Guests were marched over with threats of disciplinary action

Officer Cadet Todd Ledwith blogs from the Royal Military Academy Sandhurst. He’s undergoing Officer Training and writes here about a busy week which has included an outdoor exercise, a Guest Dinner Night and blowing things up with plastic explosives…

Officer Cadet Ledwith

Officer Cadet Ledwith

This week began with Exercise EAGLE STRIKE. It’s the final TEWT (Tactical Exercise Without Troops) before PRACTAC – which is the formal assessment of our skills in the orders and estimate process, which takes place next Tuesday. The cadets of the intermediate term then spread to the four corners of the country, or in some cases to Germany, on their respective regimental visits. I attended a visit with the Royal Engineers which took place at their barracks in both Chatham and Minley. As ever, the Engineers hosted an action-packed visit which included crawling around a simulated search environment in blacked-out respirators, operating the up-armoured plant machinery, flying up and down the river Medway in the rapid ‘Rigid Raider’ assault boats and finally detonating PE4, the British Military’s plastic explosive, on the ranges at Minley. As well as showing what each Regiment or Corps has to offer in terms of their roles in the British Army these visits allow us, the prospective young officers, to meet serving officers, NCOs and soldiers in order for both sides to assess whether we would ‘fit in’, the importance of which cannot be overlooked.

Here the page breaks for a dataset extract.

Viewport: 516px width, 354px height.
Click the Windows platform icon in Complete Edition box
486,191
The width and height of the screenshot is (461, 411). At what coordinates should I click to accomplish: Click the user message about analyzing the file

Upon our return from the visits on Wednesday, it was time to brush down our Blues and ensure our George boots were so shiny that they could double as mirrors as they were about to undergo inspection from the most severe of all critics; our mothers. The Guest Dinner Night allows each cadet to invite two guests to a formal dinner so that they may experience the traditions of hosting and etiquette which frame such events. Of course, it is also a chance to enjoy oneself with the other members of Alamein Company. The following morning the cadets hosted the Directing Staff and Guests in the Chapel (prior to which the guests were marched over with threats of disciplinary action for their respective hosts if their drill was not up to standard) after which the event was concluded with a late breakfast. It was a fantastic event and many thanks must go to all involved in hosting and organising and also to the guests for remembering their left and right so that disciplinary repercussions were avoided.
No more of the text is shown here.